Architecture: Two-Phase Commit (Saga-lite)

The system prevents overselling through a two-phase commit pattern backed by an atomic Postgres UPDATE and a Redis TTL hold:

Client                    OpenReserve                     Postgres          Redis
  │                            │                              │                │
  │ POST /reserve              │                              │                │
  │ Idempotency-Key: <uuid>    │                              │                │
  │ ─────────────────────────► │                              │                │
  │                            │ Check idempotency key        │                │
  │                            │ ────────────────────────────────────────────► │
  │                            │                              │                │
  │                            │ Atomic stock decrement ──────►                │
  │                            │  UPDATE resources            │                │
  │                            │  SET available_stock -= qty  │                │
  │                            │  WHERE available_stock >= qty│                │
  │                            │  → 0 rows: 409 OUT OF STOCK  │                │
  │                            │  → 1 row:  HOLD created      │                │
  │                            │                              │                │
  │                            │ Cache idempotency key + hold TTL ────────────► │
  │                            │                              │                │
  │◄───────────────────────── 200 {token, expiresAt}          │                │
  │                            │                              │                │
  │ POST /commit {token}       │                              │                │
  │ ─────────────────────────► │                              │                │
  │                            │ Delete hold key (TTL cancelled) ─────────────► │
  │                            │ Mark reservation COMMITTED ──►                │
  │◄───────────────────────── 200 {COMMITTED}                 │                │
  │                            │                              │                │
  │  [TTL expires without commit]                             │                │
  │                            │◄───── keyspace expired event ──────────────── │
  │                            │ Restore stock ───────────────►                │
  │                            │ Mark reservation EXPIRED     │                │

Oversell Prevention Proof

The single source of truth is one atomic SQL statement:

UPDATE resources
SET available_stock = available_stock - :qty,
    updated_at      = NOW()
WHERE resource_id = :resourceId
  AND available_stock >= :qty   -- the guard

If available_stock is 0, the WHERE clause fails and 0 rows are updated. The service receives rowsAffected == 0, throws OutOfStockException, and returns HTTP 409. No two concurrent transactions can both decrement below zero because Postgres serialises the row-level lock. This is verified by the Gatling simulation: 2,000 users fighting for 100 items produce exactly 100 × 200 OK and 1,900 × 409 Conflict — zero oversells.

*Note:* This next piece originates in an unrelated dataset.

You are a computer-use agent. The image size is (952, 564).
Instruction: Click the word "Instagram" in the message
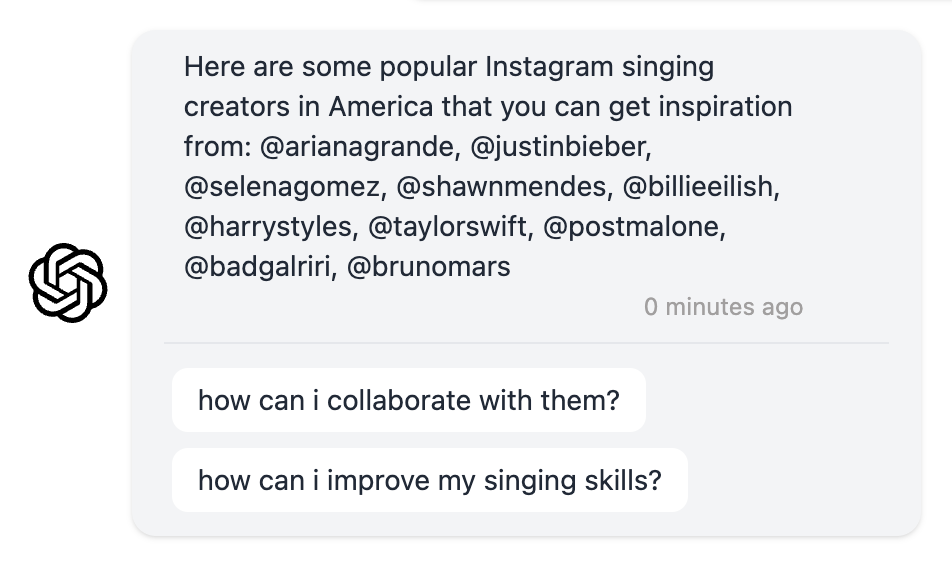coord(548,67)
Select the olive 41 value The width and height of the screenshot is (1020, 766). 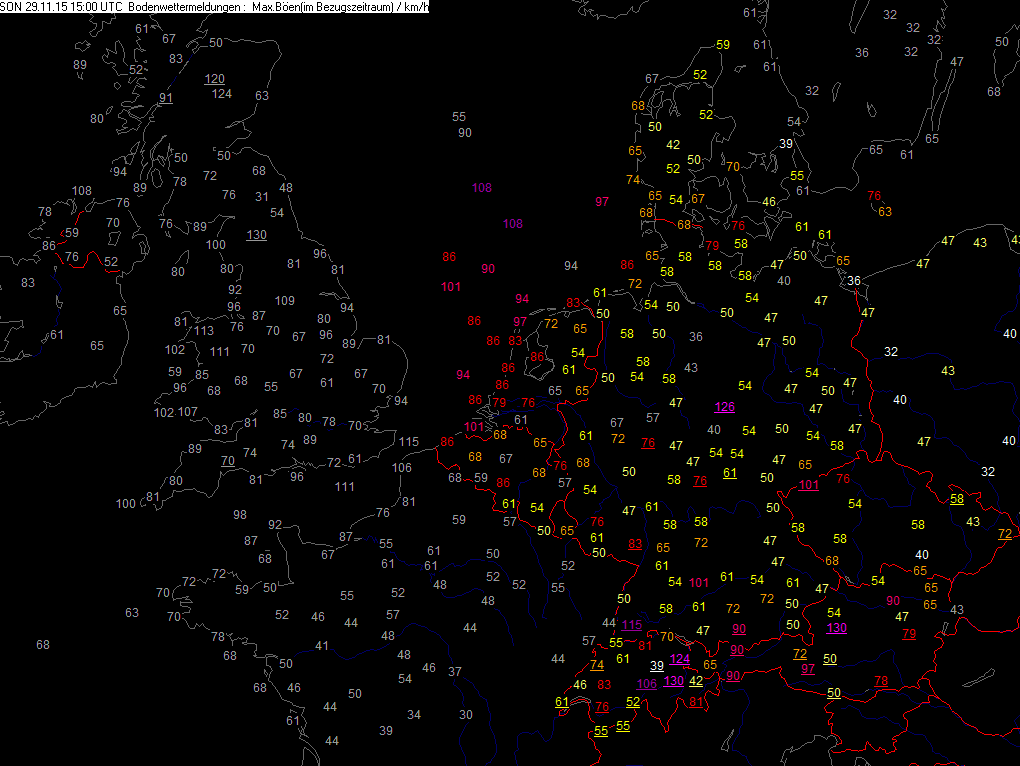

Fallback: Reconciliation Scheduler

Redis Pub/Sub (keyspace notifications) is fire-and-forget. If a TTL event is dropped (Redis restart, slow consumer, GC pause), ReconciliationScheduler sweeps the reservations table every 60 seconds for HELD records past their expires_at and closes them.

Primary path:   Redis TTL fires → HoldExpirationListener → restore stock + EXPIRED
Fallback path:  @Scheduled every 60s → findHeldAndExpired(now) → restore stock + EXPIRED

Tech Stack

Concern Technology
Language Kotlin 1.9
Framework Spring Boot 3.2, WebFlux + Coroutines
Reactive DB R2DBC + PostgreSQL 15
Cache / Locks Redis 7 (keyspace notifications for TTL expiry)
DB Migrations Flyway (JDBC, runs before R2DBC pool opens)
Observability Micrometer + Prometheus + Grafana
Unit Tests JUnit 5, MockK
Integration Tests Testcontainers (real Postgres + Redis), WireMock (webhooks), Awaitility
Load Tests Gatling 3.10 (Kotlin Java DSL)
CLI Clikt 4.2 + Java HttpClient (no Spring boot, ~100ms startup)
DevOps Docker Compose

Project Structure

.
├── src/
│   ├── main/kotlin/com/openreserve/
│   │   ├── api/
│   │   │   ├── controller/       # ResourceController, ReservationController
│   │   │   └── dto/              # Request/Response DTOs
│   │   ├── config/               # R2dbcConfig, RedisConfig, SchedulingConfig, WebClientConfig
│   │   ├── domain/               # Resource, Reservation, ReservationStatus
│   │   ├── exception/            # Domain exceptions + GlobalExceptionHandler
│   │   ├── repository/           # ResourceRepository, ReservationRepository (CoroutineCrudRepository)
│   │   ├── service/
│   │   │   ├── ReservationService.kt      # Core: hold / commit / release
│   │   │   ├── HoldExpirationListener.kt  # Redis keyspace TTL handler
│   │   │   ├── ReconciliationScheduler.kt # Fallback scheduler for dropped events
│   │   │   └── WebhookService.kt          # Outbound webhook publisher
│   │   └── cli/
│   │       └── OpenReserveCli.kt          # Clikt CLI (no Spring context)
│   ├── main/resources/
│   │   ├── application.yml
│   │   └── db/migration/V1__create_initial_schema.sql
│   ├── test/kotlin/com/openreserve/
│   │   ├── AbstractIntegrationTest.kt     # Testcontainers base class
│   │   ├── api/ReservationControllerTest.kt   # Concurrency + idempotency proofs
│   │   ├── repository/ResourceRepositoryTest.kt
│   │   └── service/HoldExpirationIntegrationTest.kt  # Expiry + WireMock webhook tests
│   └── gatling/kotlin/com/openreserve/simulation/
│       └── BlackFridaySimulation.kt       # 2,000-user flash-sale load test
├── cli/
│   └── sample-resources.csv
├── grafana/
│   ├── dashboards/openreserve-dashboard.json
│   └── provisioning/
│       ├── datasources/prometheus.yml
│       └── dashboards/dashboards.yml
├── docker-compose.yml
├── prometheus.yml
├── openreserve          # Unix CLI wrapper
├── openreserve.bat      # Windows CLI wrapper
└── build.gradle.kts

Quick Start

1. Start the infrastructure

docker-compose up -d

This starts Postgres, Redis, Prometheus, and Grafana. Grafana auto-provisions the Prometheus datasource and the OpenReserve dashboard on first boot.

2. Run the application

./gradlew bootRun

The application starts on port 8080. Flyway runs migrations automatically on startup.

3. Verify health

curl http://localhost:8080/actuator/health

API Reference

POST /api/v1/resources — Create or update inventory

curl -X POST http://localhost:8080/api/v1/resources \
  -H "Content-Type: application/json" \
  -d '{"resourceId": "hotel-room-101", "totalStock": 50}'

POST /api/v1/reserve — Hold inventory (Phase 1)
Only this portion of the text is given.